# strange Bicycle /scooter id help



## hotrod62 (Jul 14, 2012)

i was the lucky bidder on this odd bicycle / scooter today at an estate auction it was stored up in the attic of an old elderly gentlemen that had passed away a wile back looks to be original other than missing some type of kick stand maybe, in not correct grips. you can pedal it like a bike or remove the seat for a scooter I'm not looking to sell it i bought it because it was so strange looking. any info on the years these were built what they were called and the mfg i see no markings or any way to id also i gave big  money for this thing have no idea what its value is any info would be greatly appreciated thanks..........


----------



## OldRider (Jul 14, 2012)

Whatever it is I've never seen another like it, its beautiful!
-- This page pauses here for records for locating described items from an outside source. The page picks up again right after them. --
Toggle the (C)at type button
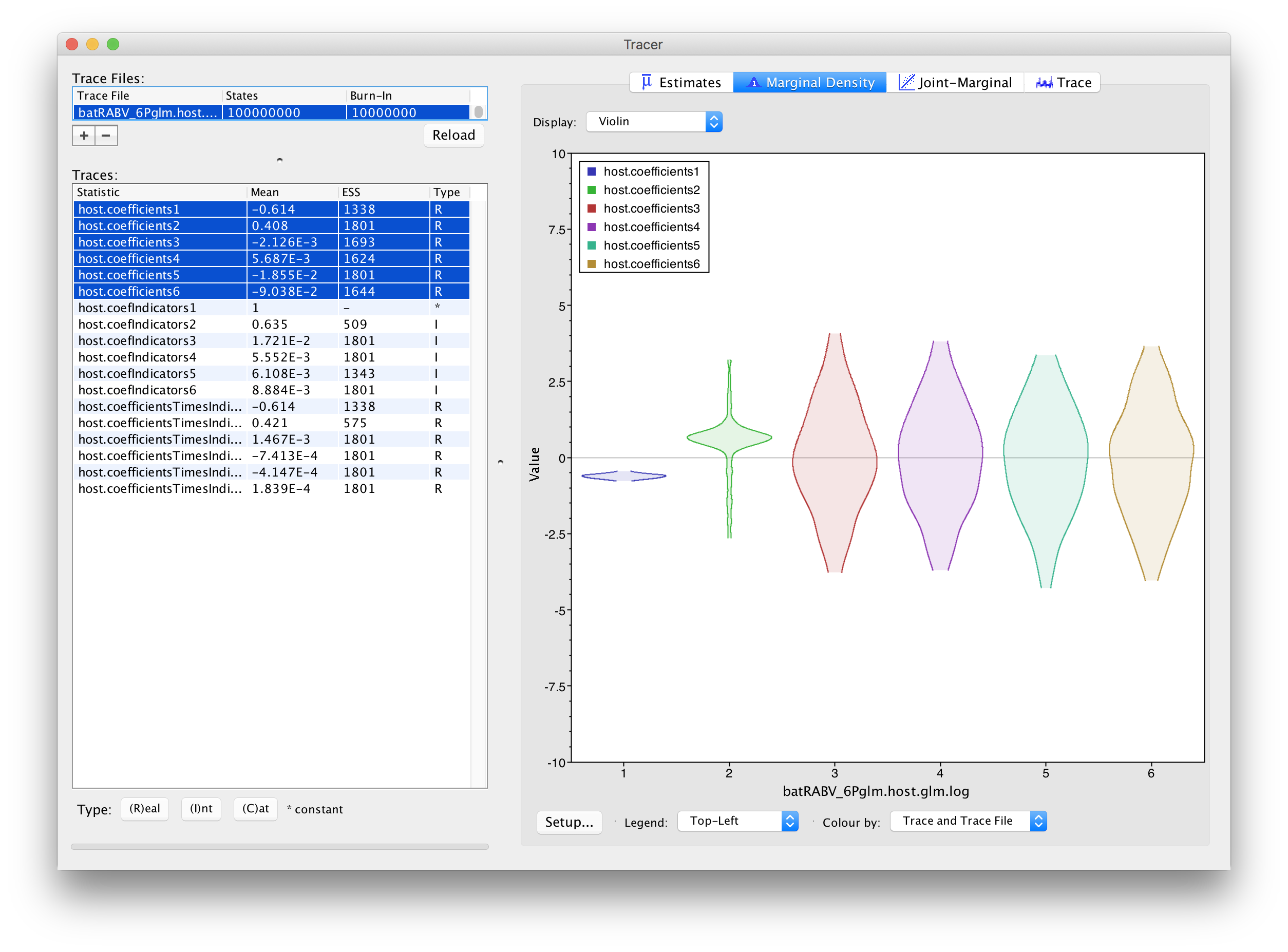Image resolution: width=1288 pixels, height=952 pixels. (x=256, y=809)
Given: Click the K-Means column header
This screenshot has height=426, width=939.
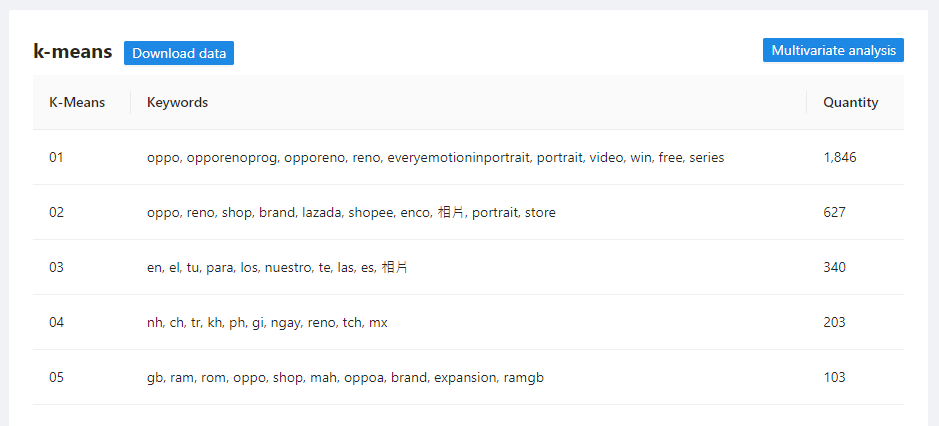Looking at the screenshot, I should click(77, 102).
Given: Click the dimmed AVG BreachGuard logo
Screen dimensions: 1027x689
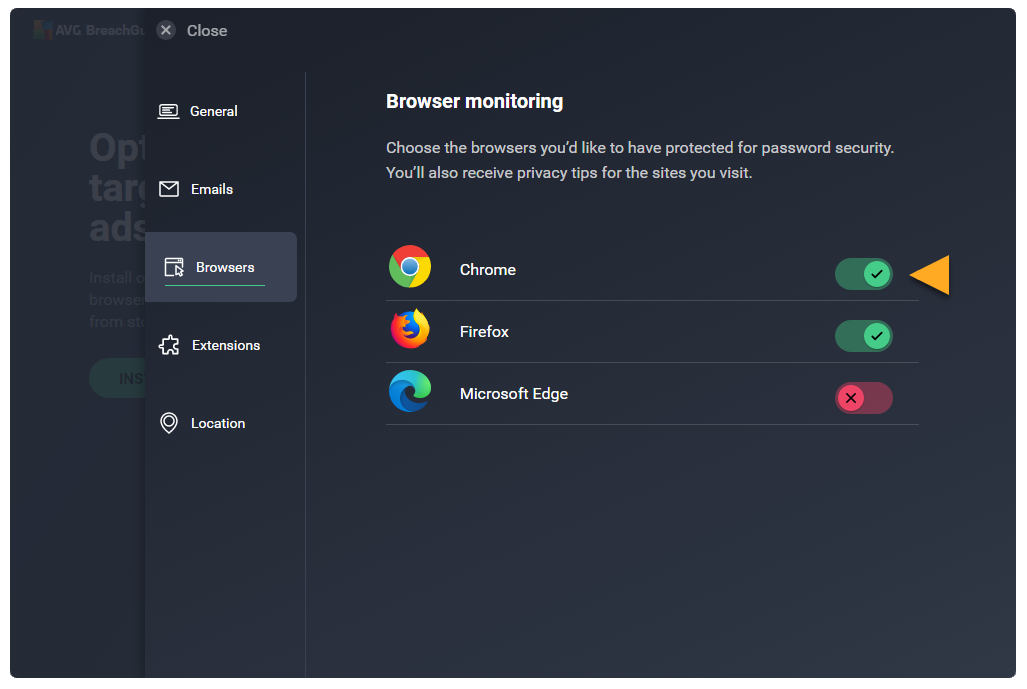Looking at the screenshot, I should 42,30.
If anyone would know its RidingToy, I sure hope this gets identified, must be very rare. Nice score!


----------



## Bicycle Belle (Jul 14, 2012)

Here's one that sold in 2010. No info but at least you can see what it sold for.
http://live.vcaauction.com/Old-Metal-Kids-Scooter-Bicycle_i9735188


----------



## Boris (Jul 14, 2012)

That's a coincidence, I just got Season #2 of American Pickers from the library, and I think they MAY HAVE bought one of those in one of the segments. I'll try to find it again and see if they put any sort of value on theirs.


----------



## Bicycle Belle (Jul 14, 2012)

Coincidence? I think not.


----------



## vincev (Jul 14, 2012)

I have seen one or two of these when  was in  Amish country.


----------



## hotrod62 (Jul 15, 2012)

I'm coming up empty on info on this thing must be a bit rare it looks some what like the ingo bike that was shown on pickers but not the same. i guess if i cant get any info theirs always Leon Dixon   about $50.00 & 3 months  later should find out something,think i will wait a bit before i contact him .


----------



## daved66 (Jul 15, 2012)

i would think an auction house / museum may have some answers.  email a pic to copake auction maybe?


----------



## OldRider (Jul 15, 2012)

HOTROD.......contact RidingToy (Dave) via pm, if anyone knows kids oddball stuff its him!


----------



## ridingtoy (Jul 16, 2012)

OldRider said:


> HOTROD.......contact RidingToy (Dave) via pm, if anyone knows kids oddball stuff its him!




After that build up I feel like I'm letting you all down by coming up empty in my research. Guess this one is too oddball even for me. Hotrod, I answered your PM with the only info I could find. I'll keep digging since I enjoy solving riding toy mysteries like this one.

Dave


----------